Стихи — это хорошо, это достойно и приходит из высших сфер. Но новое чувство было чем-то ещё более высоким, ещё более важным, потому что, казалось, ради этого понимания и стоит жить, ради него и задумывалась вся жизнь. Человек… Ты только человек пока. Посмотри и попробуй понять. Это большее, большее, большее…
Он не понял. Но это только пока.
Он ещё постоял, сложив руки на груди — узник луны, расправляющий крылья в её свете. Но чувство долга (кому? чему?) подсказывало, что провести без дела всю ночь — это никчёмно и непростительно. Раз он вошёл в кабинет с намерением поработать, в очередной раз извлечь нечто с той стороны, то выйти он должен с каким-никаким, но реальным результатом, который можно подержать в руках, прочесть или отдать почитать другому. Но что бы написать, если в голове пусто?

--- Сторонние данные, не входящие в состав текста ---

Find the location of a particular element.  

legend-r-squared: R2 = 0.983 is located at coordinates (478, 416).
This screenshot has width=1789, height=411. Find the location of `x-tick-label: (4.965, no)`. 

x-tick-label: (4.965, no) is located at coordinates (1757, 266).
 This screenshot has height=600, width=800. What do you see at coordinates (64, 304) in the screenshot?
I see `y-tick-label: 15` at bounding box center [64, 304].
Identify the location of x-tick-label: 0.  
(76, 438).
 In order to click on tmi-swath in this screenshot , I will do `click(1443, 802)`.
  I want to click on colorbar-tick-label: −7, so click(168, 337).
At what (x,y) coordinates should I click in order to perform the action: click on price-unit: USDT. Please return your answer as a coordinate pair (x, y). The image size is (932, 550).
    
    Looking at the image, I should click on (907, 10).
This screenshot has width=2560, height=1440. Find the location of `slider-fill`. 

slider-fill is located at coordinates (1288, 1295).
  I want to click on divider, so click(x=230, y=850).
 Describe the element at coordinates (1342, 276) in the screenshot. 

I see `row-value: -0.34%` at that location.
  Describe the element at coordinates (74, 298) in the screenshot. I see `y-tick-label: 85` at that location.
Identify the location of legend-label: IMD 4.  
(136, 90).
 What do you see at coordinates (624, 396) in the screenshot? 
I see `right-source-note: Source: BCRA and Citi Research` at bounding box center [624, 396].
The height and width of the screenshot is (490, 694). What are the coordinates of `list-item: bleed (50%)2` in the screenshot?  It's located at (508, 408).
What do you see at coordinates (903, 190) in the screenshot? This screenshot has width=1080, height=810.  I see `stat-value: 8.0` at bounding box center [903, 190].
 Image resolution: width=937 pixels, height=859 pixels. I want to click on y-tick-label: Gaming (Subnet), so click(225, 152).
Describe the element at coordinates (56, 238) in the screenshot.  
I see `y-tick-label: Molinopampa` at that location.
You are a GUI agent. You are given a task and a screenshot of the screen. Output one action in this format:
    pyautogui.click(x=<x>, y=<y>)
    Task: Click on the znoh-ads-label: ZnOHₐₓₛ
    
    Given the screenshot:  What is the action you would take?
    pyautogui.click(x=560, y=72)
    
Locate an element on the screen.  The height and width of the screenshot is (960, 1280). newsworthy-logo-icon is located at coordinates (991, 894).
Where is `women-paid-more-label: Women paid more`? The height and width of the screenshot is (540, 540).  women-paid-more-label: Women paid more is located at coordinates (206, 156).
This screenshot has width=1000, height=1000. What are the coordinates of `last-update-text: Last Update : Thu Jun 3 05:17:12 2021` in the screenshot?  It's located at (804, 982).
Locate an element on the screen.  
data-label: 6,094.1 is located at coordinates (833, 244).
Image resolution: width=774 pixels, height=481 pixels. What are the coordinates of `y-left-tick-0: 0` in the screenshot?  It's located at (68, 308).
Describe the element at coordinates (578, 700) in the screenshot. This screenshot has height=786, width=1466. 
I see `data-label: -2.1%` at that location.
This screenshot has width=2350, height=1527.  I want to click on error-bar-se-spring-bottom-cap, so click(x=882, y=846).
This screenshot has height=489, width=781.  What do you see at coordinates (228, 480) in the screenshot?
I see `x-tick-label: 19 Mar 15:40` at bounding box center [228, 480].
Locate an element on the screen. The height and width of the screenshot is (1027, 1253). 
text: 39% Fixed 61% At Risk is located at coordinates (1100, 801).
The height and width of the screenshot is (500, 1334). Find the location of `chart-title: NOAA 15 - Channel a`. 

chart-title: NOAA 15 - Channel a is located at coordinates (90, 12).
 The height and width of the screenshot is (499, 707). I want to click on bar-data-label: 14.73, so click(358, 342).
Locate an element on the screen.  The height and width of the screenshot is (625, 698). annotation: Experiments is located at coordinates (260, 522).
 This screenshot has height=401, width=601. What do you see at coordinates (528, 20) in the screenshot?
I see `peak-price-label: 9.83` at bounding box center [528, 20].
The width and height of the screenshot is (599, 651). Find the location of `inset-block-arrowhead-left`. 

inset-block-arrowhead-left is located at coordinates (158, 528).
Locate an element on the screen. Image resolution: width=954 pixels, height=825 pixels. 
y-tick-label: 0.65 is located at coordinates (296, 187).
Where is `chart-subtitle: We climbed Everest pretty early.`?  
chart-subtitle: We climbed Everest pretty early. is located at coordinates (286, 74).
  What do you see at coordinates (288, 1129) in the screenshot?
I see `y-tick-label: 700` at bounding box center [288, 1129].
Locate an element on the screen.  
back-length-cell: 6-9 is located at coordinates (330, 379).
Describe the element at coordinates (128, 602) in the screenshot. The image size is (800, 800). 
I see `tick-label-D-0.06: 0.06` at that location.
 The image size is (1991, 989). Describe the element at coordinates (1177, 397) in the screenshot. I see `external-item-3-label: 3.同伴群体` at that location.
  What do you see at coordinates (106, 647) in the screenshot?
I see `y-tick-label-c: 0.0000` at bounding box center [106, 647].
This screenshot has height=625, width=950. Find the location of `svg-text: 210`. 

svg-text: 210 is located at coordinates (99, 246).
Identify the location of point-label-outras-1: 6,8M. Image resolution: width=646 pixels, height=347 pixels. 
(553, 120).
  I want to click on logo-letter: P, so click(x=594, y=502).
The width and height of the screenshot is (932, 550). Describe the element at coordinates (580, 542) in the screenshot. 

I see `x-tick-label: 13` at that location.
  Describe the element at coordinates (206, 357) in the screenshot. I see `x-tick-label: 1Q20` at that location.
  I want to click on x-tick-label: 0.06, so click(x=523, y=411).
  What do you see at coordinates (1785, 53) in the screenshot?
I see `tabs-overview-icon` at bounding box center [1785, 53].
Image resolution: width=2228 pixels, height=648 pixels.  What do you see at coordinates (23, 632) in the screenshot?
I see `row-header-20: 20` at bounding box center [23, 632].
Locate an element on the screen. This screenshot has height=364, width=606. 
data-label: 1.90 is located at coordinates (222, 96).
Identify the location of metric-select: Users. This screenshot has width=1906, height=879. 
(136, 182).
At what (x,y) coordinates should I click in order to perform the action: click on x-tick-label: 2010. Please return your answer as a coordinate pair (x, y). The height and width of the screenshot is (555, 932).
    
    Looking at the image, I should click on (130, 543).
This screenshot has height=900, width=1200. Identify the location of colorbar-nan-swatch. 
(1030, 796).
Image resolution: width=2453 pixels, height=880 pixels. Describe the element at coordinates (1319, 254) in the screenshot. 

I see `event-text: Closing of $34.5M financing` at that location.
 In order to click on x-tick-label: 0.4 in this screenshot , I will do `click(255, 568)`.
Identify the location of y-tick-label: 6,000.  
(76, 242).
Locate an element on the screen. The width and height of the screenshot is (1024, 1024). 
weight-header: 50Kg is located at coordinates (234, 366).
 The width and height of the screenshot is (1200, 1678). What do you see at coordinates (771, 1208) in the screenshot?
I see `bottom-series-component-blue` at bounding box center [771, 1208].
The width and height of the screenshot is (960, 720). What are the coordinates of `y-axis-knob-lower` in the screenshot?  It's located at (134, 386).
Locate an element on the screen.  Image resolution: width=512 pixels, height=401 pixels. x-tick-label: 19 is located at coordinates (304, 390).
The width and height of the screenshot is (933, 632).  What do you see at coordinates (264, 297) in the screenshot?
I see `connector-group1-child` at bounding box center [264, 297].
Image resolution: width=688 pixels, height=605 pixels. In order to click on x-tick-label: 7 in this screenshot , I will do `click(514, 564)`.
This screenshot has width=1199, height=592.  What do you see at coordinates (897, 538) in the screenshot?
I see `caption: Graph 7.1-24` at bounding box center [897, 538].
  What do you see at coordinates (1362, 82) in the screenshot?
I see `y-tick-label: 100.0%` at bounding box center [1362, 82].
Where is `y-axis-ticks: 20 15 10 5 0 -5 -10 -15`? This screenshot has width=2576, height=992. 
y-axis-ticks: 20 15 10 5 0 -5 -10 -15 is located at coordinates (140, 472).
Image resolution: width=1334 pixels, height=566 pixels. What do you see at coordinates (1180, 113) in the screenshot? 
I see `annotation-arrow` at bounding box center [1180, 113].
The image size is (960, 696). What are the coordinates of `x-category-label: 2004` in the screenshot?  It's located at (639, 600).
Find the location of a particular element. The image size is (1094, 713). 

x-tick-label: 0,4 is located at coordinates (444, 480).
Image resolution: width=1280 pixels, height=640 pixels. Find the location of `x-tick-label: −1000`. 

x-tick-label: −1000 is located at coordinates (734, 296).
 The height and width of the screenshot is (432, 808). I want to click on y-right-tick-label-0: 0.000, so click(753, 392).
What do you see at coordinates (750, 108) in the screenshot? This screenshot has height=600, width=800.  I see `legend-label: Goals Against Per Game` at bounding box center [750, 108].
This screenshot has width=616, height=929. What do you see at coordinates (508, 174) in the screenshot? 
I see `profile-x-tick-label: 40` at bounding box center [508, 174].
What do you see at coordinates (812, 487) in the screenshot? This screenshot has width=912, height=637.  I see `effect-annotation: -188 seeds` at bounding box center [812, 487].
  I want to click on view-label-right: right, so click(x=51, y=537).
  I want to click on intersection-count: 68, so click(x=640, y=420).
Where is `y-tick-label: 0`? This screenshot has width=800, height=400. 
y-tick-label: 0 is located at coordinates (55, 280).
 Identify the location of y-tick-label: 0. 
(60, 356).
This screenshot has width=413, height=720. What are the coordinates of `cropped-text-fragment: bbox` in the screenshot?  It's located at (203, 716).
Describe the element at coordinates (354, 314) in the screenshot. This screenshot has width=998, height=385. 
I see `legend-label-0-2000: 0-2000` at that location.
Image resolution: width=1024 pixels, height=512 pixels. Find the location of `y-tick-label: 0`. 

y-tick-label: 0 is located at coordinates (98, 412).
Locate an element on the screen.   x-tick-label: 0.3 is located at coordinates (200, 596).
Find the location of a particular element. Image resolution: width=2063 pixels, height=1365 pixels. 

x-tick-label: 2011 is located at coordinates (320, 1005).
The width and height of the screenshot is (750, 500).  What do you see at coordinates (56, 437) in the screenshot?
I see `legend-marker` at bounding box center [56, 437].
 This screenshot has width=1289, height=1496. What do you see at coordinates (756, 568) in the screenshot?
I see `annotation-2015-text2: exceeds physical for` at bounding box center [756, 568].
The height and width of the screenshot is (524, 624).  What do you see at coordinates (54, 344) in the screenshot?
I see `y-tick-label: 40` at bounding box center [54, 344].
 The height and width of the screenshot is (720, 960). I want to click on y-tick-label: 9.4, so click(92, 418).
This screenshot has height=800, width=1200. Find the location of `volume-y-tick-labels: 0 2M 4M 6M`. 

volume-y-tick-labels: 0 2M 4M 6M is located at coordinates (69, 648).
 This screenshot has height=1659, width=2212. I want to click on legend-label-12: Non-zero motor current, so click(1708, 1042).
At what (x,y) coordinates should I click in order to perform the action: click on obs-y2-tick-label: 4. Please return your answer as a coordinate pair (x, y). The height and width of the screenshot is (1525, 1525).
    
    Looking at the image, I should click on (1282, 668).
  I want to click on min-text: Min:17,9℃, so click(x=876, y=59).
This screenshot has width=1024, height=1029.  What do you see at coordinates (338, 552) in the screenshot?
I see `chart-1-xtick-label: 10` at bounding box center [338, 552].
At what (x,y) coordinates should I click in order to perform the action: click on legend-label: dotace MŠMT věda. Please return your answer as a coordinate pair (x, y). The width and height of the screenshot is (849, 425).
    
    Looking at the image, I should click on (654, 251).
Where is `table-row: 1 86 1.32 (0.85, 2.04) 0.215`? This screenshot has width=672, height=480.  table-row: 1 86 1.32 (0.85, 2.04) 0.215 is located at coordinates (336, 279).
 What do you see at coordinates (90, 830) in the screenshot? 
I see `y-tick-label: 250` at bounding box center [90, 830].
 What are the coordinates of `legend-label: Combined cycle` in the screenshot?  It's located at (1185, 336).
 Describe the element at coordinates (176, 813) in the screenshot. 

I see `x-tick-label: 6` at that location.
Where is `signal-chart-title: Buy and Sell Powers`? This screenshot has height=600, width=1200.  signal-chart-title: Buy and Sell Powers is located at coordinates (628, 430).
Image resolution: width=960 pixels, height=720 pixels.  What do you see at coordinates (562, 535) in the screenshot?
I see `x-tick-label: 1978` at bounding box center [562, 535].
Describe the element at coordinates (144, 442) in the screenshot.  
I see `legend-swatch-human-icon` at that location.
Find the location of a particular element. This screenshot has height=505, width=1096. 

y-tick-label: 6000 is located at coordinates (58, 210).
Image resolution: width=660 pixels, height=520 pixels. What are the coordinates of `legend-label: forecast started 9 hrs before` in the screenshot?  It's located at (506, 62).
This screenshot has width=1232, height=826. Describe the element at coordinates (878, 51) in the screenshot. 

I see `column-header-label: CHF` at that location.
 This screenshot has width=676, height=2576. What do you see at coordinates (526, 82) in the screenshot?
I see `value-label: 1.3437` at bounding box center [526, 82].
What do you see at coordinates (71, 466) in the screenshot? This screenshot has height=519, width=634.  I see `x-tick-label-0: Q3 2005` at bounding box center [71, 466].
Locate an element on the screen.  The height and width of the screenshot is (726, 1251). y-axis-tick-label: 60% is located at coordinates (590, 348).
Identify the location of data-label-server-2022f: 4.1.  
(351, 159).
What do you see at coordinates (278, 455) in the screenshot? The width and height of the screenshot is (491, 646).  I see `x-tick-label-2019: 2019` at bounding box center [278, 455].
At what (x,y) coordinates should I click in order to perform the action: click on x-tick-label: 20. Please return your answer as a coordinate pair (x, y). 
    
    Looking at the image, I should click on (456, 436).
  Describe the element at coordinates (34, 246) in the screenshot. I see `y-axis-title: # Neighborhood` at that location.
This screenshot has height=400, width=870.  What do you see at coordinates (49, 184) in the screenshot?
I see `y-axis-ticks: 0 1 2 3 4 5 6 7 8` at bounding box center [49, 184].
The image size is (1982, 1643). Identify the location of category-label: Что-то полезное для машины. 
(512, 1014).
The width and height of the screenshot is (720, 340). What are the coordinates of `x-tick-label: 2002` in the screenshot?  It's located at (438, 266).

Он подошёл к столу, взглянул на листы бумаги, оставшиеся с прошлого посещения кабинета. На них виднелись те обрывочные слова, которые он набросал при неудачной попытке извлечь стихотворение. Казалось, та ночь минула так давно, что её слова потеряли всякую актуальность, засохли и умерли на бумаге, не успев превратиться в нечто большее. И в самом деле, то пугающее, постороннее, что заставило бросить работу над стихом, ушло из строк. Но Лунев пригляделся к словам, подумал минуту, другую… Кажется, он понял, как совместить их и что добавить, чтобы получить нужное.
Сев за стол и низко склонившись над бумагой, он начал так и сяк выводить строки, перегибать их из закорючек в закорючки; тяжело, топорно примыкать слова друг к другу, в попытке из нелепых корчей сделать что-то красивое.
Час или два длился этот труд вслепую: доделывать вдогонку за улетевшим вдохновением всегда очень трудно. В такие моменты он чувствовал себя не поэтом, а сборщиком какого-то диковинного аппарата, устройство которого он сам едва понимал. Другие создания изобрели его… не люди, нет, кто-то более тонко организованный. И зачем они поручили сборку ему, существу тёмному в вопросах экзотичных аппаратов? Как вообще доверили? «Непонятно, — возмутился Лунев-человек. — Вообще логики у них нет, или она странная такая?»